Natsuki Tamura graduated at Berklee College of Music and the New England Conservatory of Music; he went on to develop his music in New York, Tokyo and his home town, Kobe.  Koki Solo recognises and celebrates Tamura’s 70th birthday, for which the opening track, Sekirei, provides a studied reference work of soaring accumulations of gorgeous airs interspersed with grating growls and grimaces.  His introductory trumpet solo to the works is truly self-assured.  Koki Solo is also a showcase of improvised work recalled from years of performing practice and inexorable inquisitiveness: whether with trumpet, piano, wok or voice, he shows the true passion and precision of any master improvisor.  They seem to be working with a different set of rules, but are actually seeing their music from an entirely different perspective than the average artist and the tale they tell is constructed in real time – it is live. 

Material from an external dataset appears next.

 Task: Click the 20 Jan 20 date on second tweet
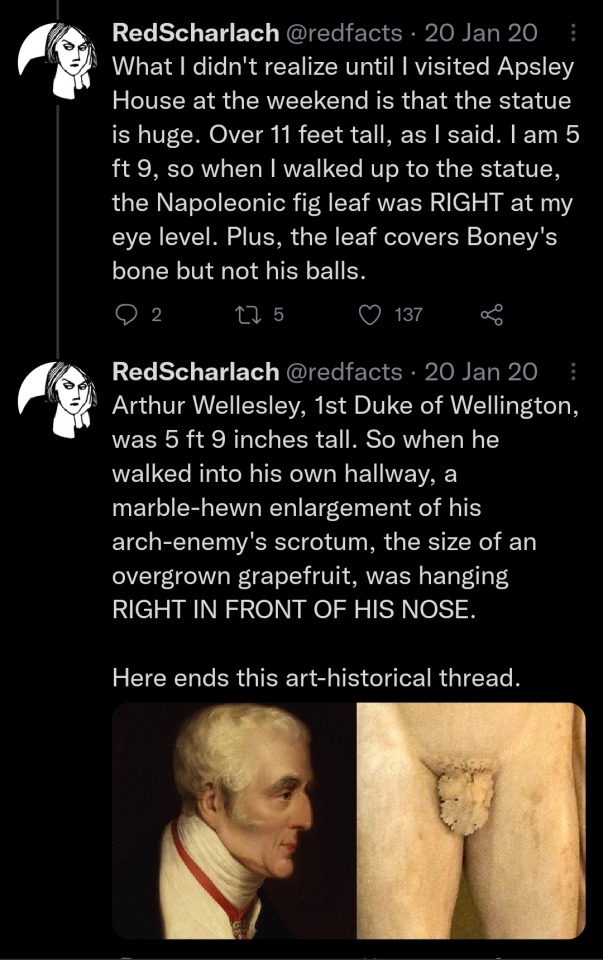click(480, 373)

Solo trumpet is a formidable challenge, so bizarre a format even in jazz music that it requires significant bravado.  Tamura is an experienced solo performer who understands how to moderate the avant-garde with a level of jazz lyricism and he is always attentive, intangible, poetic, quirky and startling.  These qualities underlie his distinctive, musical lexis and are clearly distinguished in the abstract trumpet solo, Sagi, constructed from an auditory paint board of smothered hisses and hoots, clangs, screeches and yells.  Throughout the percussion pieces, the wok is more likely an entire batterie de cuisine, as Tamura attempts to construct a new-sound dictionary. 

He does ‘have-a-go-at’ the piano, doubtless encouraged by his virtuoso-piano-player-wife, Satoko Fujii, though there is no match and certainly no competition.  His piano approach therefore suggests a lack of confidence.  It is investigative, unsettled and unsophisticated, aimed rather at being full of fun.  This is most clearly illustrated in the closing track Isoshigi in which any inadequacies at the piano are masked by his burbling, gurgling, trilling or shrieking through his vocal folds.  All of which may be interpreted as fun, along with his feverish, frantic and percussive attack on the keys themselves. 

Everything that is heard is significant.  Tamura wastes no words, no notes, not even a rattle and even the spaces in between have meaning, import.  Tamura exposes himself to his public’s view, as must any solo musician.  This is not his first such experience and it benefits from that, of course, but equally from his direct approach and emotive simplicity. 

Tamura has been compared with trumpeters Lester Bowie, Miles Davis and Freddie Hubbard though I haven’t yet heard sufficient of his work to leap to that conclusion.  Nevertheless, he is a very fine musician and Koki Solo will repay many visits.